→ **Work order**:
Using the listing below, show all lines that hold the word "Task".

→ **The data**:
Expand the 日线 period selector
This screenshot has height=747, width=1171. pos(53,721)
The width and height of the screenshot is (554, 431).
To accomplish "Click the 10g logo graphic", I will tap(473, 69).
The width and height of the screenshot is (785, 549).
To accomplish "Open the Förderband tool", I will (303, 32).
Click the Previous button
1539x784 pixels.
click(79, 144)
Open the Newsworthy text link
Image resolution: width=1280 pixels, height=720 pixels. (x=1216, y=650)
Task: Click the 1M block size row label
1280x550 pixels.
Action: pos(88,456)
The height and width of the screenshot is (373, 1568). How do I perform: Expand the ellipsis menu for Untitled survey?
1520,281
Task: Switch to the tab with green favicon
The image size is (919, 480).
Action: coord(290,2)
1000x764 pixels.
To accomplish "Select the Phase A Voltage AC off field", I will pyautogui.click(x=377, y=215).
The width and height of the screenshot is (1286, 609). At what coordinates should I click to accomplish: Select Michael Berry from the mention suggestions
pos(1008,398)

→ **Worked solution**:
Task: Click the 1M block size row label
Task: Switch to the tab with green favicon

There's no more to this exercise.